The stranger then proceeds to prise up his nailed down window, Kate put on edge at his sheer strength before he slides out the window. Petr fires a warning shot through the door, and it spurs Kate on to sail out the window behind the unknown dweller.
"How did you do that?" Kate questions him, sliding down the gutter behind him. He's already walking away from her and hearing a barrage of bullets upstairs, Kate heads in a similar direction. The stranger doesn't slow his pace and Kate scrambles to keep up, waiting for a reply but silence answers her. "I'm talking to you."
"Pretty good Romanian for an American," He finally replies and she pauses, taken aback. Nausea hits her stomach like a punch to the gut, and she watches the stranger mount a rusting motorcycle. It hardly looks like it will run, until he punches the gas and it sputters ferociously to life. He turns in the filthy alley, sending old bottles and crushed cans rattling across the concrete, and looks briefly to Kate. "Stay out of people's apartments."
"I-" Katherine opens her mouth to retort, but the noxious bike has roared furiously away with its mysterious owner. A thunder of feet above her head spurs Kate on, and she pulls herself up an old, aging fire escape to the rooftop above street-level and beyond the view of Petr's men.
The hovel she finds herself in is squalid to say the least, and her roommates sound suspiciously like scurrying mice and rodents-alike. Pushing broken, sodden pieces of old doors against the glass-less windows Kate finds a small breath of relief escape from her tight chest. At least with the windows covered the small fire she was nursing from wet newspaper and old matches will be hidden. Otherwise, the sudden activity in a dilapidated building would be painfully obvious. Pulling her thin jacket closer, Kate huddles closer to the smouldering embers masquerading as a fire. Winter is bitter in Eastern Europe, and while Kate has become accustomed to its biting frost, central heating is sorely missing.
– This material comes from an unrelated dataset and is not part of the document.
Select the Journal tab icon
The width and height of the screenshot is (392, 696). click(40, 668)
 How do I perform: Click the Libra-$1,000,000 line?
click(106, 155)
Cold seeps beneath the collar of her jacket and slowly, Kate feels herself slide towards unconsciousness. It numbs her senses and freezes her already icy limbs, solidifying her joints. Unwillingly, Kate feels her eyes droop gently before sliding shut.
As the merciful oblivion of sleep creeps over Kate's mind, her body easing into darkness a noise downstairs rips her from her doze. With a quiet start, Kate's eyes widen and her ears strain to source the disturbance.
Downstairs. To the left. The kitchen.
The hallway is an impenetrable darkness. Under her silent footsteps, the floorboards bend from years of water damage. It's a dangerous walk, feeling blindly in the black for holes and missing planks of wood. Running a hand over the wall, Kate can feel peeling wallpaper, likely decorated with mould and patterned with stains, under her fingertips and suddenly the beginning of a broken bannister reaches her touch. The stairs.
Dodging the first few broken steps, Katherine easily makes her way to the ground floor. Through the broken windows, the yellow light of street-lamps weakly pierce once impenetrable darkness. Tensing her body in preparation for a fight - or worse, a bullet - Katherine edges through the heavy gloom to the kitchen doorway. A putrid stench of wet rot and stale air hurts her sinuses and Kate peers around the kitchen's open mouth to see inside.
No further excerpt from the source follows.